Failure to Administer Oxygen Therapy as Ordered
Penalty
Summary
The deficiency involves the facility’s failure to administer oxygen therapy as ordered by the physician for a resident with COPD. The resident was admitted with chronic obstructive pulmonary disease and had severely impaired cognition, requiring total staff assistance for all ADLs and mobility. A physician’s order dated 3/27/2026 directed that the resident receive continuous supplemental oxygen at a fixed rate of 2 L/min, with no indication that staff could adjust the flow rate.

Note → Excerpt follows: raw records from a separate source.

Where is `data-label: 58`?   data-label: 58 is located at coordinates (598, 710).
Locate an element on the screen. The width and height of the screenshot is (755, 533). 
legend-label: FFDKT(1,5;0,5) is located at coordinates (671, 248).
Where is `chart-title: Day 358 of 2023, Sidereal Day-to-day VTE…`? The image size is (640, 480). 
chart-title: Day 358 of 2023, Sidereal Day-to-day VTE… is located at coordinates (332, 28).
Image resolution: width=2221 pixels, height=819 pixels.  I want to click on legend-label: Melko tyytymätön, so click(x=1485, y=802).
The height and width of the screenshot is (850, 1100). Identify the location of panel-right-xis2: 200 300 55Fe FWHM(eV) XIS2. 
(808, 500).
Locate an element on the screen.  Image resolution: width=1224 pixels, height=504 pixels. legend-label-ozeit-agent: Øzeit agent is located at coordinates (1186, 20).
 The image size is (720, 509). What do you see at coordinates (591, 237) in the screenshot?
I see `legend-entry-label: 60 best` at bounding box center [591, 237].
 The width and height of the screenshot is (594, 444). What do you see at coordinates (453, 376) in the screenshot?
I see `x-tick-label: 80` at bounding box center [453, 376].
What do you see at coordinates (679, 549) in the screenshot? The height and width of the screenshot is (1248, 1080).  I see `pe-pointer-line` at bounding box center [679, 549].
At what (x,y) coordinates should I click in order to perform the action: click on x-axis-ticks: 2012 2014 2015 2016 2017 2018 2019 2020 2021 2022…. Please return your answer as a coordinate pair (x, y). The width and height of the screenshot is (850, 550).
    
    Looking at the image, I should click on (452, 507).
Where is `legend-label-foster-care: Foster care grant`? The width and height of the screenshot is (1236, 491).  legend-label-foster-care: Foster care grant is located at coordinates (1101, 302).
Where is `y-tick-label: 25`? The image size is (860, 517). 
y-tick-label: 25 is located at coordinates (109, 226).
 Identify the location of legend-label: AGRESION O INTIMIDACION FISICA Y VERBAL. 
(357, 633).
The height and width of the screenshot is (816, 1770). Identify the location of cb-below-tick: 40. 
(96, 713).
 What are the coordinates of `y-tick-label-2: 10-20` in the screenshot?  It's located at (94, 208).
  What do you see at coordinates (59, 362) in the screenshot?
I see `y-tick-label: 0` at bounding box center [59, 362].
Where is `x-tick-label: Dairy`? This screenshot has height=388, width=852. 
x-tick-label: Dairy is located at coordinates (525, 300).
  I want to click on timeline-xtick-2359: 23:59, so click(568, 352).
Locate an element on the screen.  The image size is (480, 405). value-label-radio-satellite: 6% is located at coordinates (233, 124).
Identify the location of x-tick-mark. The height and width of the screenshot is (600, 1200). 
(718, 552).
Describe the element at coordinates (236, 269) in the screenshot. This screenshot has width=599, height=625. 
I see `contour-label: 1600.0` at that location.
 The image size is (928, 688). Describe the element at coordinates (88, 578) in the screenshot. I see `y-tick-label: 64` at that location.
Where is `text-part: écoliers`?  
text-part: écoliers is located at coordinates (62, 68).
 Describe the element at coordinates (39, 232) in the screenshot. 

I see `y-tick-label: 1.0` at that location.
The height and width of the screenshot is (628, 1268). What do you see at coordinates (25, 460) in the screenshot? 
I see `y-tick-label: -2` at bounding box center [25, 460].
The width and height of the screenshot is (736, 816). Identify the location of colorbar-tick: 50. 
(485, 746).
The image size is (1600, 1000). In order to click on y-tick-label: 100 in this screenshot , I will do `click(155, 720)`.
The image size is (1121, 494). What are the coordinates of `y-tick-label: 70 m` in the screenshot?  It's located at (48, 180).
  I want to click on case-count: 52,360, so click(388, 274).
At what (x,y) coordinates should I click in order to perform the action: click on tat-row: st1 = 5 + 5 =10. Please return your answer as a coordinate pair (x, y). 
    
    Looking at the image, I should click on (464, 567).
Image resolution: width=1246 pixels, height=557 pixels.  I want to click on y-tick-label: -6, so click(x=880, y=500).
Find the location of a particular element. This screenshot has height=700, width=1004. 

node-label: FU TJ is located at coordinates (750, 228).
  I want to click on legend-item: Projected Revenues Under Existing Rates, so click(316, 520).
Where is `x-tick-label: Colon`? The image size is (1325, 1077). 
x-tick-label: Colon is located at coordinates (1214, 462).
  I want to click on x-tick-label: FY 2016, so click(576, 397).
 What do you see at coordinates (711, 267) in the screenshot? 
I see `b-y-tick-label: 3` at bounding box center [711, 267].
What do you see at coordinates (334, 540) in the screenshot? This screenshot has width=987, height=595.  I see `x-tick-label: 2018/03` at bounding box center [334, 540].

The resident’s care plan for altered respiratory status related to COPD instructed staff to administer oxygen as ordered. On 3/31/2026, during observations at the bedside at 8:45 a.m. and 9:40 a.m., the resident was noted to be receiving oxygen at 3 L/min, which did not match the physician’s order. An LVN reported that the resident was on 3 L/min when he checked vital signs that morning and stated this was not the ordered rate; he said he reported this to the previous shift’s RN supervisor but was unsure what action was taken. Another RN supervisor confirmed there was no documentation in the record to support an increased flow rate or any notification to the physician about the change from 2 L/min to 3 L/min, and reiterated that the order was for a fixed rate of 2 L/min. During a concurrent observation and interview, the prior RN supervisor acknowledged the resident was on 3 L/min and that the flow rate needed to be corrected to match the order. The facility’s oxygen administration policy required staff to verify a physician order, document the flow rate and rationale, and report information per professional standards, which was not followed in this instance.